Hi Rachel, I am so sorry to hear you are also having loads of problems as well, i know you have been ill. Its one thing after another for all of us isnt it? I dont know how we keep going sometimes. I think we just keep blocking it all out until we cant cope with any longer. I have been trying to get a doctors appointment today but no luck, they said to ring back tomorrow to get one for Friday, so i will do that. I have to make sure i ring dead on 8.30am or i wont have any chance of getting one. I will keep my fingers crossed. I think i just keep thinking that i hope whatever will go of its own accord. Its like my fingers being all swollen i keep thinking perhaps they will just calm down by themselves, but its been a few weeks now. I expect they will give me another slow release steroid injection. Better though to get it done then keep suffering really. Its just a nuisance having to keep going back and forth to get this and that, thats why i dont bother unless i really have to, and i know alot you Rachel and Suzie are the same, we just keep hoping and praying it will all disappear. I bought the cotton gloves, and have been using those with the hand cream, no better yet, but cant expect miracles in a couple of days, hehe. Anyway i wont go on, take care, love and hugs Astrid40xoxox

Thanks Astrid & Rachel, I guess it is jst another complication?! As u said Rach, everday it can b something NEW..... :( Well, another obstacle 2 face I guess....I really hope both of u feel a litte better at least , soon, Sickening how badly you R both suffering everyday!! Makes me so sad.....wish a cure would show up tomm., hey we can always have HOPE, right?? Love u guys!! Always in my prayers & thoughts.....Stay Stong & thanks for the info......Xo Suzie :0)

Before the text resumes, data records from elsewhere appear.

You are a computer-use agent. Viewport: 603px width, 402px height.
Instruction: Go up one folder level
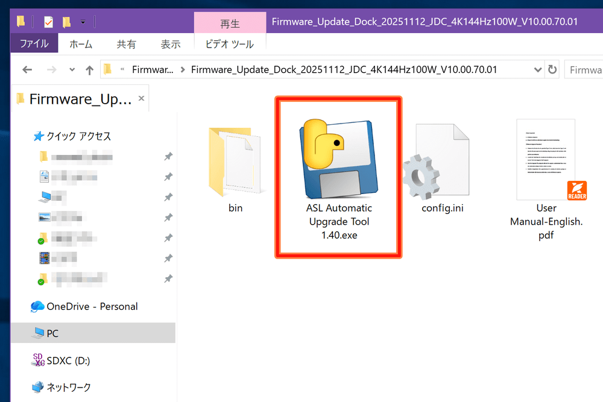89,70
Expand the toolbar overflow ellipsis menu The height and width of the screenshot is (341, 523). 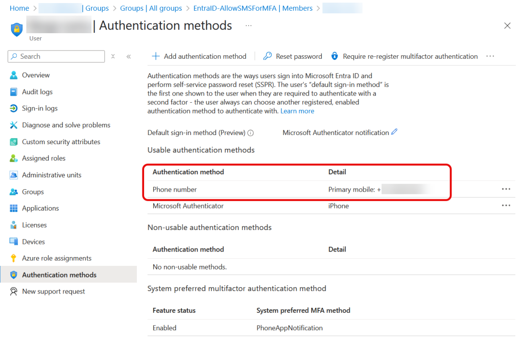pos(490,56)
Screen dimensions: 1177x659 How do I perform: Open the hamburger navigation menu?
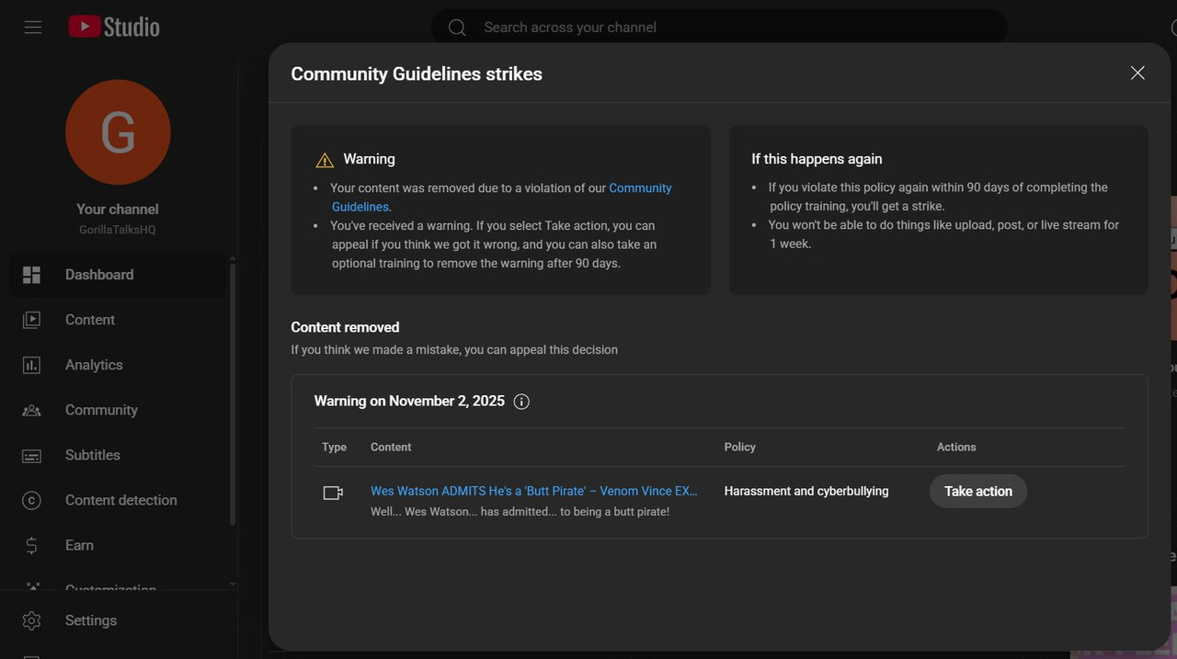pyautogui.click(x=33, y=28)
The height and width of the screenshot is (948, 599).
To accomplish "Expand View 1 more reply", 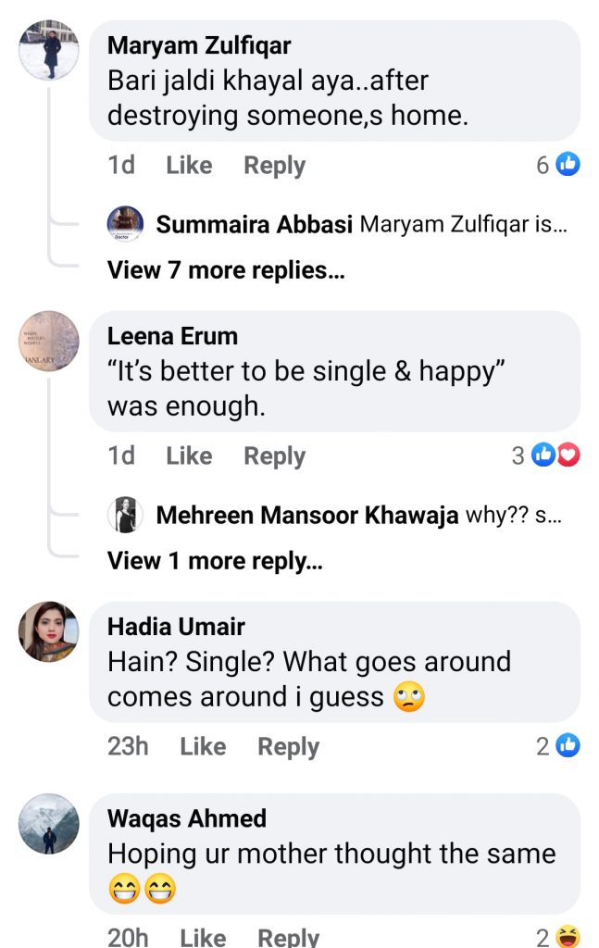I will [215, 561].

Hi Suzie D., Thankyou for your message, its so frustrating for all of us isnt it? I too wish that some really clever scientist somewhere would be doing whatever he/she does and say ureka, i have got it, hehe, and then that would be it, we would have a cure, that would be lovely. Like you said Suzie, we can always hope. I think all the time we hope, it keeps us going. And we all have each other. You are such a special lady. I admire you, you are amazing with all the things you manage to do, with home schooling your kids, the farm and everything else. I know you struggle. I dont know how we all keep going sometimes. It does definately help that we have all our amazing LWL friends. Love you loads!! You are in my thoughts are prayers too always. You keep going too, stay strong, think of the mad english women who waited for cha cha to come along, hehe, Love to you, take care my friend, look after yourself, thinking of you, love and hugs Astrid40xoxo

Hi Suzie,

I have Interistial lung disease. My lungs don't function at 100%, I am currently taking Symbicort inhaler only. I have major scar tissues on my lungs. The Lung doctor stated to me that I will be on the inhaler for the rest of my life and probably end up on oxygen.

I had a problem with low wbc’s before I got diagnosed. The doctors couldnt figure out what was going on so they just dismissed it. Now that I have gotten diagnosed I still continue to have a problem with a low WBC count. I’m not really sure what that means either. Sorry thats not much help. Just wanted you to know your not alone…

Susie,

I have lupus and secondary Sjogren's Syndrome (pron: show grins), dry mucous membranes--eyes, mouth lungs, any place where there are moisture producing glands. I also have intersitial lung disease (overall category) called bronchiechtasis (definitive diagnosis), the adult version of children born with cystic fribosis. Please don't gasp there are many levels of interstitail lung disease.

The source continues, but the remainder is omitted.